トヨタセーフティセンスの進化も実感
期待が高まるPHEV専用の「GR Sport」
ADAS(先進的運転支援システム)であるトヨタセーフティセンスの進化にも驚いた。
進化の背景として、トヨタ車として初採用となる新OS(オペレーティングシステム)「アリーン」と、領域別で複数の車載ECUを統合する新しい制御システムの効果が大きい。RAV4という単一モデルに対してではなく、トヨタ車全体としての電子系フルモデルチェンジというべき時代の変わり目だ。
そこに、人の感性を重視する、開発におけるスペシャリスト「匠」の運転技術をデータとして取り入れた。
今回の試乗で特に強く印象に残ったのは、大きく2点。
1点目は、PDA(プロアクティブ・ドライビング・アシスト)だ。アクセルオフで先行車に近づいた際、また交差点手前でのアクセルオフの際に、クルマの「減速の振る舞いが、ほどよい」のだ。
2点目は、首都高速でのレーントレーシングアシスト(LTA)が「Adventure」ではコーナー入り口で少し強めに利いて、コーナー旋回時からコーナー脱出時にはハンドルを補助する力が徐々に減少する点だ。

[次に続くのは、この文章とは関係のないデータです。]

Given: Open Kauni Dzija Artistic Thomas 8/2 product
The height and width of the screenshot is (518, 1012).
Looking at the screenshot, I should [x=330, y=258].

しかも、その味付けが後に試乗した「Z」とは明らかに違う。
また、アクティブクルーズコントロールなどトヨタセーフティセンスの機能を稼働させるボタンアクションが、1回で行えることも好感できた。
話が多少前後するが、「Z」では「Adventure」で感じたハンドルの切り出し時のステアリングへの反力の出方や、路面からの反力に対するサスペンションのセッティングが違う。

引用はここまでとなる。